__Challenge__:
Extract every row below and reproduce each one verbatim, changing no character.

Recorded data
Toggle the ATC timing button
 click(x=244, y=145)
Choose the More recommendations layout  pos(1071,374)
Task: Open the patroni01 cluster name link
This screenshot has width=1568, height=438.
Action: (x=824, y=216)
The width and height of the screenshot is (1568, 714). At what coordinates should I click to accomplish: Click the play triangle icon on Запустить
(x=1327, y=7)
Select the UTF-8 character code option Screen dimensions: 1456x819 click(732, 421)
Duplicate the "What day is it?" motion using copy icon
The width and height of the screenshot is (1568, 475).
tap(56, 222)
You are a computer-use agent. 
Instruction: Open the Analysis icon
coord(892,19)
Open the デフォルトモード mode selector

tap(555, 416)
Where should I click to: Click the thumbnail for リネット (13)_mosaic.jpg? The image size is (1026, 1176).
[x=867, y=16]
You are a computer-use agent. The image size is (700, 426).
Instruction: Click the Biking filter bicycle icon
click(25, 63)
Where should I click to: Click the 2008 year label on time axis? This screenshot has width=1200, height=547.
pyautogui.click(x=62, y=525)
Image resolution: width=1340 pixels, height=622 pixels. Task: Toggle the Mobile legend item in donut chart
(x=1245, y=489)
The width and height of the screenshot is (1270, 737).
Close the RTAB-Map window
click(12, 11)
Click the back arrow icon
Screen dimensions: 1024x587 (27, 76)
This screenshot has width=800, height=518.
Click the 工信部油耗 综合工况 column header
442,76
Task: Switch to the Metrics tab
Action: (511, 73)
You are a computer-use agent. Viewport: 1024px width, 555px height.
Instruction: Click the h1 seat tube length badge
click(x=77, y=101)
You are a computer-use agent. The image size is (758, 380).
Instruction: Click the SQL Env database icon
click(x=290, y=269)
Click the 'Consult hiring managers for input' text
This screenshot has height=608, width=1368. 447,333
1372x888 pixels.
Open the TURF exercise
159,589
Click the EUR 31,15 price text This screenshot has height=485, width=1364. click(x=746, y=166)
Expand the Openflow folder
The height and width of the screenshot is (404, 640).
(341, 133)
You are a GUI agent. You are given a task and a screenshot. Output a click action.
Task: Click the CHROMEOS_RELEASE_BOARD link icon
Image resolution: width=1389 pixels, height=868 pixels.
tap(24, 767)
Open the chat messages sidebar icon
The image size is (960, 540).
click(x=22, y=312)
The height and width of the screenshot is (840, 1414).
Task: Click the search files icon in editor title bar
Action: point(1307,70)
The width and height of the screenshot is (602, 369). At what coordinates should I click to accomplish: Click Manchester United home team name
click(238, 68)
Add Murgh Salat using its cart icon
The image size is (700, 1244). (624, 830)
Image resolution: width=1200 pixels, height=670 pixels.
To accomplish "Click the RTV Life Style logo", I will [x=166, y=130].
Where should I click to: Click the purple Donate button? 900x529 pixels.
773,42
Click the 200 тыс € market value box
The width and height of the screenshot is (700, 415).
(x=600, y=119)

__The answer__:
Toggle the ATC timing button
 click(x=244, y=145)
Choose the More recommendations layout  pos(1071,374)
Task: Open the patroni01 cluster name link
This screenshot has width=1568, height=438.
Action: (x=824, y=216)
The width and height of the screenshot is (1568, 714). At what coordinates should I click to accomplish: Click the play triangle icon on Запустить
(x=1327, y=7)
Select the UTF-8 character code option Screen dimensions: 1456x819 click(732, 421)
Duplicate the "What day is it?" motion using copy icon
The width and height of the screenshot is (1568, 475).
tap(56, 222)
You are a computer-use agent. 
Instruction: Open the Analysis icon
coord(892,19)
Open the デフォルトモード mode selector

tap(555, 416)
Where should I click to: Click the thumbnail for リネット (13)_mosaic.jpg? The image size is (1026, 1176).
[x=867, y=16]
You are a computer-use agent. The image size is (700, 426).
Instruction: Click the Biking filter bicycle icon
click(25, 63)
Where should I click to: Click the 2008 year label on time axis? This screenshot has width=1200, height=547.
pyautogui.click(x=62, y=525)
Image resolution: width=1340 pixels, height=622 pixels. Task: Toggle the Mobile legend item in donut chart
(x=1245, y=489)
The width and height of the screenshot is (1270, 737).
Close the RTAB-Map window
click(12, 11)
Click the back arrow icon
Screen dimensions: 1024x587 (27, 76)
This screenshot has width=800, height=518.
Click the 工信部油耗 综合工况 column header
442,76
Task: Switch to the Metrics tab
Action: (511, 73)
You are a computer-use agent. Viewport: 1024px width, 555px height.
Instruction: Click the h1 seat tube length badge
click(x=77, y=101)
You are a computer-use agent. The image size is (758, 380).
Instruction: Click the SQL Env database icon
click(x=290, y=269)
Click the 'Consult hiring managers for input' text
This screenshot has height=608, width=1368. 447,333
1372x888 pixels.
Open the TURF exercise
159,589
Click the EUR 31,15 price text This screenshot has height=485, width=1364. click(x=746, y=166)
Expand the Openflow folder
The height and width of the screenshot is (404, 640).
(341, 133)
You are a GUI agent. You are given a task and a screenshot. Output a click action.
Task: Click the CHROMEOS_RELEASE_BOARD link icon
Image resolution: width=1389 pixels, height=868 pixels.
tap(24, 767)
Open the chat messages sidebar icon
The image size is (960, 540).
click(x=22, y=312)
The height and width of the screenshot is (840, 1414).
Task: Click the search files icon in editor title bar
Action: point(1307,70)
The width and height of the screenshot is (602, 369). At what coordinates should I click to accomplish: Click Manchester United home team name
click(238, 68)
Add Murgh Salat using its cart icon
The image size is (700, 1244). (624, 830)
Image resolution: width=1200 pixels, height=670 pixels.
To accomplish "Click the RTV Life Style logo", I will [x=166, y=130].
Where should I click to: Click the purple Donate button? 900x529 pixels.
773,42
Click the 200 тыс € market value box
The width and height of the screenshot is (700, 415).
(x=600, y=119)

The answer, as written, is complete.